My first idea that was clear that wouldn't work is to try to prove that the limit of $${{n}\choose{n*p}}* p^{np}*(1-p)^{n - n*p}$$ tends to 1 when n goes to infinity. But it's obvious that it goes to 0 when we think in the plot of the binomial distribution PDF when the n(number of trials) goes to infinity. This was the python code I used to see it going to 0:
import math
from decimal import Decimal
def stirlingFactorial(n:Decimal):
coeficient = Decimal(math.sqrt(2 * math.pi))*n
e = Decimal(math.e)
return coeficient * (n/e)**n
def stirlingCombination(n:Decimal, k:Decimal):
return stirlingFactorial(n)/(stirlingFactorial(k)*stirlingFactorial(n-k))

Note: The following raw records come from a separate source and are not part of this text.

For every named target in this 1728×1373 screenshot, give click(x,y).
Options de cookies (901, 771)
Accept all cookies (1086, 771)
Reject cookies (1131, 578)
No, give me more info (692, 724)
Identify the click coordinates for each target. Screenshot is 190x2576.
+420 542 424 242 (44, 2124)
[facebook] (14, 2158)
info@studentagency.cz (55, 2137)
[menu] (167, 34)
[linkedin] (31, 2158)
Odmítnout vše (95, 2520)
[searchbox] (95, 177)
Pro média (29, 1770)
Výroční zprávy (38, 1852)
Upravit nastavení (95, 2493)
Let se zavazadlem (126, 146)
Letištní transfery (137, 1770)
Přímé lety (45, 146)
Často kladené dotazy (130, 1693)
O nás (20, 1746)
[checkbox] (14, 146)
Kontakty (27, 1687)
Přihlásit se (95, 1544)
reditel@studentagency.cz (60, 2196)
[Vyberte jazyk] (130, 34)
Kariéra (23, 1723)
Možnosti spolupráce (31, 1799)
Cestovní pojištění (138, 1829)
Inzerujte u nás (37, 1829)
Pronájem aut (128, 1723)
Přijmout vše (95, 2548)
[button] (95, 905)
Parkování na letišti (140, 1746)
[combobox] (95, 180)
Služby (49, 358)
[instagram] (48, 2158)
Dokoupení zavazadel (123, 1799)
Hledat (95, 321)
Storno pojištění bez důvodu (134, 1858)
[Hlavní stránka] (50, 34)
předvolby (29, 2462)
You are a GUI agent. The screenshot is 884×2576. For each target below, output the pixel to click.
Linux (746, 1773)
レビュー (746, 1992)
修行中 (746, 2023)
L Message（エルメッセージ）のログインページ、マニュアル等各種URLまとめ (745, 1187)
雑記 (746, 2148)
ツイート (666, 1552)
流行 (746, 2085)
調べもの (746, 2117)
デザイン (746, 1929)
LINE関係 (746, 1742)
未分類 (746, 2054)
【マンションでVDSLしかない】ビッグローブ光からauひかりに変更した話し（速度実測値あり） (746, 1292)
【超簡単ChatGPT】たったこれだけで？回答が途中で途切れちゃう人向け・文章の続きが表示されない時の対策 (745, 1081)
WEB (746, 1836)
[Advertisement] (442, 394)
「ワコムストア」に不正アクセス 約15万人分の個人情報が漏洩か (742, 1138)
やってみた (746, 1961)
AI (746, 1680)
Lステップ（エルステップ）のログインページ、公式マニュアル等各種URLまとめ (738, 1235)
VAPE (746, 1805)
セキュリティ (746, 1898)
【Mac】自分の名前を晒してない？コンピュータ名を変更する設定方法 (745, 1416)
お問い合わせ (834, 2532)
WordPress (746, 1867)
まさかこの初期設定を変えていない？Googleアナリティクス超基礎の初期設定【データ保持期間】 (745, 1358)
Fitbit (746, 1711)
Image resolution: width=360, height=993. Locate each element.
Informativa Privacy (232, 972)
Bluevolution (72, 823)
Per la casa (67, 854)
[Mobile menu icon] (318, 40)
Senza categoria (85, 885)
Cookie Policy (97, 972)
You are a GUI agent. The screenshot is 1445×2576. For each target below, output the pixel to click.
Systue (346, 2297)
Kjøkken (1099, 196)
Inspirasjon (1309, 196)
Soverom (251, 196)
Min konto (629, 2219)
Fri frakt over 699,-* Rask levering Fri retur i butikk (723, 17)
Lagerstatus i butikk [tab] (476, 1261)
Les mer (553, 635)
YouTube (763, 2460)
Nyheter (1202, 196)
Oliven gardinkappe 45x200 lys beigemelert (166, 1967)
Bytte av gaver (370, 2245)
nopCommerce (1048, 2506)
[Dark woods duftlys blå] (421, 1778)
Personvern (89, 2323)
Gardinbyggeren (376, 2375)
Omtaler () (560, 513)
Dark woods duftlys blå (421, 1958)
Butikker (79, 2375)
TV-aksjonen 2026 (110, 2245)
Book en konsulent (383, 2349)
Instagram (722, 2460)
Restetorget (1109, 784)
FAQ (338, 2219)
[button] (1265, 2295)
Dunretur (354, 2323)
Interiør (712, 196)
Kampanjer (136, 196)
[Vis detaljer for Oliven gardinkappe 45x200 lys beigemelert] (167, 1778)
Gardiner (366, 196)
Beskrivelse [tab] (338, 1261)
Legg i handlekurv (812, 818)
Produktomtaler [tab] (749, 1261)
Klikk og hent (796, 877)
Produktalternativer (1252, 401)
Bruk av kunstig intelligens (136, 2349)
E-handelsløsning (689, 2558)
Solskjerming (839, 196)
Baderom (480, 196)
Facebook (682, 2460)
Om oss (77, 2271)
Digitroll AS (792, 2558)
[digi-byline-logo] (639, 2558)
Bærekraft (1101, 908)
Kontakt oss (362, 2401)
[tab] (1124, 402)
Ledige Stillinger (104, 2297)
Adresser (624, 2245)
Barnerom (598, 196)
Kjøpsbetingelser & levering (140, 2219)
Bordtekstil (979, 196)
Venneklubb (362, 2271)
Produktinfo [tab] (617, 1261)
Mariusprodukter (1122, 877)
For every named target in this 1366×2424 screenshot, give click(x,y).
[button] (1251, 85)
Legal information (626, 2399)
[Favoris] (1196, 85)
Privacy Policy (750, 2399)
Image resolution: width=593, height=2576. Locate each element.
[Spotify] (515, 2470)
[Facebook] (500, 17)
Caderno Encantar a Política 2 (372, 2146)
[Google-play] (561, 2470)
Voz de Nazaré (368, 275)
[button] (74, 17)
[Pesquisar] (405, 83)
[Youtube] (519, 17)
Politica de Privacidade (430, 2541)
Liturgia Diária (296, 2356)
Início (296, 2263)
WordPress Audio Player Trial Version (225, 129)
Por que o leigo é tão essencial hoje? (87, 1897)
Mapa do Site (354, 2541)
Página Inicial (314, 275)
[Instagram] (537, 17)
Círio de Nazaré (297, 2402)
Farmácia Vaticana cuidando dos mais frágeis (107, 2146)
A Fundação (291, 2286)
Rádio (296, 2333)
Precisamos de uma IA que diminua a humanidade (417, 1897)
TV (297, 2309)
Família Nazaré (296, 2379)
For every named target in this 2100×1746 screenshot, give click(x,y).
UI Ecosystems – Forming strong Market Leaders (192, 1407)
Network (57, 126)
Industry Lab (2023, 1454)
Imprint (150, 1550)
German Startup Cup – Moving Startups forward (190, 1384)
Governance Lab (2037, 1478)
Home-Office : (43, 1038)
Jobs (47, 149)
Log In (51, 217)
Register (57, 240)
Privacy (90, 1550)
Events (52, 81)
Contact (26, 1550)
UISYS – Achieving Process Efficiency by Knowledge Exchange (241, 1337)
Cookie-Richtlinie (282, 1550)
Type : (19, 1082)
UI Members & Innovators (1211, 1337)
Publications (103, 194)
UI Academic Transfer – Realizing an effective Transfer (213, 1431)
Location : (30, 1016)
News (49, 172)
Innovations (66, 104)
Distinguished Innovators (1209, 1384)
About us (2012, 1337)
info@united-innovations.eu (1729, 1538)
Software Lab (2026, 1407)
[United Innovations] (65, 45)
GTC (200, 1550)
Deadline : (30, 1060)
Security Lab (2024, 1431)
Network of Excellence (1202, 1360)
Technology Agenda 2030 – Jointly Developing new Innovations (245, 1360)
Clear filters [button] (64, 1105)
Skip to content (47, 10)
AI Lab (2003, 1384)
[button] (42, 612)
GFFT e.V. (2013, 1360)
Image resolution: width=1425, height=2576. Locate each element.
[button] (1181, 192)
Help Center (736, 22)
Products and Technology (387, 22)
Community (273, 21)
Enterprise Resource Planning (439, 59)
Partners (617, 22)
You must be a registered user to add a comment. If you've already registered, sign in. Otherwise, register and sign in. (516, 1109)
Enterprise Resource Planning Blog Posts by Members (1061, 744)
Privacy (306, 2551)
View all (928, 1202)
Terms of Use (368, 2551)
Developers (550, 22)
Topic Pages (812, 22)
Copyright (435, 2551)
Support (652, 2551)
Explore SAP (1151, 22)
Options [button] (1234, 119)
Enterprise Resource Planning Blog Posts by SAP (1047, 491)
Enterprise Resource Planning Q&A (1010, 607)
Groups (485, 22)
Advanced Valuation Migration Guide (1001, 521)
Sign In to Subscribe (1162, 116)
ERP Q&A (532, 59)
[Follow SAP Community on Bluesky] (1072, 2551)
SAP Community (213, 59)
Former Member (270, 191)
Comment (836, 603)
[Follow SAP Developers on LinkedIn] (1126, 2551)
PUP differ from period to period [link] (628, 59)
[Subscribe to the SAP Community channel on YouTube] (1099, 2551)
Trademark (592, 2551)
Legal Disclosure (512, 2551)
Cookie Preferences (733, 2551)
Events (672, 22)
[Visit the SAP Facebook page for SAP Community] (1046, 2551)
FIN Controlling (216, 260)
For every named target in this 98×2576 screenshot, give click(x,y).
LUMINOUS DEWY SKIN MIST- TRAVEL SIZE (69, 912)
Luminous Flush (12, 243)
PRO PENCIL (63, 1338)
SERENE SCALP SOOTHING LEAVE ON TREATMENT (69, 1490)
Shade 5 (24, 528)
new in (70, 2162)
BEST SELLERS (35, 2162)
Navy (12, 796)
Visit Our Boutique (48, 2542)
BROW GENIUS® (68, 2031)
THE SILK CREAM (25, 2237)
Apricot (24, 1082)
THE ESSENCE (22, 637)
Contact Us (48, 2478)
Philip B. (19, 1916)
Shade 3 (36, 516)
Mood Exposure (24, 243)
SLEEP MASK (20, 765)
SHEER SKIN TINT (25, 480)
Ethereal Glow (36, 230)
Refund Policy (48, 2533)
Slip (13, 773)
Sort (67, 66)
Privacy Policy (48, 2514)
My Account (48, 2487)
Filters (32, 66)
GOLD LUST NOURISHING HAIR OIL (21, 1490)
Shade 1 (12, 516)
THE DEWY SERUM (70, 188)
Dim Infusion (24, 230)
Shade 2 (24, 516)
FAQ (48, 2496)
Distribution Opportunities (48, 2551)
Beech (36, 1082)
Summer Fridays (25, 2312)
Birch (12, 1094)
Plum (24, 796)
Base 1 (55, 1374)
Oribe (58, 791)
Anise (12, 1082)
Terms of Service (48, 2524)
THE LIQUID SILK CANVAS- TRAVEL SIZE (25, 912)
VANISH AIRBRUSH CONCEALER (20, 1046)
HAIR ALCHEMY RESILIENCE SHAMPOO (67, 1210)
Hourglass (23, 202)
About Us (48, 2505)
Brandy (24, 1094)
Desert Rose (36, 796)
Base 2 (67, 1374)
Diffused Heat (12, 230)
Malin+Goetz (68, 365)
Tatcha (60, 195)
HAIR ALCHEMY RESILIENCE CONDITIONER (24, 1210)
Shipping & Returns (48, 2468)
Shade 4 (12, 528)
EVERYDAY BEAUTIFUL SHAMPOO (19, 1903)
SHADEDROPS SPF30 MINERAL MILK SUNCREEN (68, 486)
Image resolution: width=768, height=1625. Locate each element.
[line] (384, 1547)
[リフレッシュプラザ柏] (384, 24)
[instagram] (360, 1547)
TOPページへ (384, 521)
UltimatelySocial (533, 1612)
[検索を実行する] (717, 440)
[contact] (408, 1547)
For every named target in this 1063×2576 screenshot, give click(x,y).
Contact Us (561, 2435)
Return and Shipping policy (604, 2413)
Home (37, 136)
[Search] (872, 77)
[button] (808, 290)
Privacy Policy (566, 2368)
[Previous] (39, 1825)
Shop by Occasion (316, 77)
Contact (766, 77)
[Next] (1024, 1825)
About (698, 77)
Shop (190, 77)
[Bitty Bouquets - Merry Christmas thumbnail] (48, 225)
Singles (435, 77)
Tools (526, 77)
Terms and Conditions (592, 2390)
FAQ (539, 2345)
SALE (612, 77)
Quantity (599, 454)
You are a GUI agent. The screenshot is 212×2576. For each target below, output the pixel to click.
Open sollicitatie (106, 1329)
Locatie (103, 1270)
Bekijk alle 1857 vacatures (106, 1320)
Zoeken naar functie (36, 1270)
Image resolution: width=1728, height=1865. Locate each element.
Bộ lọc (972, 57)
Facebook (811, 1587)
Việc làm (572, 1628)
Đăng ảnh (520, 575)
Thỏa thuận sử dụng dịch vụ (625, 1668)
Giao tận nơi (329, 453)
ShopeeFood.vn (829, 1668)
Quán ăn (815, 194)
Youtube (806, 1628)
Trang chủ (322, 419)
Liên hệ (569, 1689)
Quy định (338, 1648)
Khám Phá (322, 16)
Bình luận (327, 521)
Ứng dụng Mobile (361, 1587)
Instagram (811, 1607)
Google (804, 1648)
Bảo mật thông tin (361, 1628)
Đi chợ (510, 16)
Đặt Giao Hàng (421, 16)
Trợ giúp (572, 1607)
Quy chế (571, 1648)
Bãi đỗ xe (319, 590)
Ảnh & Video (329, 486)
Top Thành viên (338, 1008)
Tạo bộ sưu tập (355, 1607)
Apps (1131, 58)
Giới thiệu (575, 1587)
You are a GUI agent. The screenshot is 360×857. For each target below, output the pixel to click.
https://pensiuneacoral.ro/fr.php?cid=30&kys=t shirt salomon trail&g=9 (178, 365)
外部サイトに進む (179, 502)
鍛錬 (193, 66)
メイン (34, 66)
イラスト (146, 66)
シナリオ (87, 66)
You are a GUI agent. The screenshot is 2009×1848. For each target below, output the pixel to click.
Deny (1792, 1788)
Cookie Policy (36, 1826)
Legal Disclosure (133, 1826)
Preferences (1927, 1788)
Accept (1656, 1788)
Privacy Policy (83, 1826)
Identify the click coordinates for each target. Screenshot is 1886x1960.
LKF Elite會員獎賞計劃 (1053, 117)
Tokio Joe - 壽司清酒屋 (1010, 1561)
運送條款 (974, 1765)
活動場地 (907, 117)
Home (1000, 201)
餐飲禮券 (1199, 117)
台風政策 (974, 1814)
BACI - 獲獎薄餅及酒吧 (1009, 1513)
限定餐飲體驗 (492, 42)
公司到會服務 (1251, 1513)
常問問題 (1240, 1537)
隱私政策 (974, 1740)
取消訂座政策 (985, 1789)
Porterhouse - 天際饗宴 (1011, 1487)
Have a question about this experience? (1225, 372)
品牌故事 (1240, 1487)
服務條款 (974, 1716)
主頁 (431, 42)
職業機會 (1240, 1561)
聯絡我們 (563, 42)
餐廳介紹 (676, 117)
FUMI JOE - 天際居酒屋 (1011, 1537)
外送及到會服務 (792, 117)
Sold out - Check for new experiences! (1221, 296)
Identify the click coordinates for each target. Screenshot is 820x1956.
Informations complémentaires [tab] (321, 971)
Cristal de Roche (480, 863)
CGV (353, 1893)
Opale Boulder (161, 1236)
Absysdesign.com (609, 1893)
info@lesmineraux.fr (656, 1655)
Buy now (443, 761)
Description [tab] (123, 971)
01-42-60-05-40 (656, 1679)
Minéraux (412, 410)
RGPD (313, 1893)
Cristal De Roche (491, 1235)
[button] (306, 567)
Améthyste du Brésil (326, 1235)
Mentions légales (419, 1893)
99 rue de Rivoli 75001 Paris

def stirlingBinomialProbability(n:Decimal, k:Decimal, p:Decimal):
return stirlingCombination(n, k)*p**k * (1-p)**(n-k)
n = Decimal(100000)
p = Decimal(0.5)
print(stirlingBinomialProbability(n, n*p, p)) #0.00001595769121605730877792391774
But this made me think: if this doesn't go to 1, why do we trust the assumption that a dice rolled n times, for big values of n, will probably have approximately n/2 successes??
This is a very common misconception of the law of large numbers. Think of a coin flip. The geometric mean of $n$ coin flips ($head=1$ and $tail=0$) can be expressed as $\bar{x}_{n}=\frac{\frac{1}{2}n+z_{n}}{n}$ where $z_{n}$ captures the deviation from $50\%$ heads (i.e. the excess number of heads over 50 percent). Then note that $\lim_{n\rightarrow \infty }\bar{x}_{n}=% \frac{1}{2}$ does not require $z_{n}=0$. It merely requires that $% \lim_{n\rightarrow \infty }\frac{z_{n}}{n}=0$.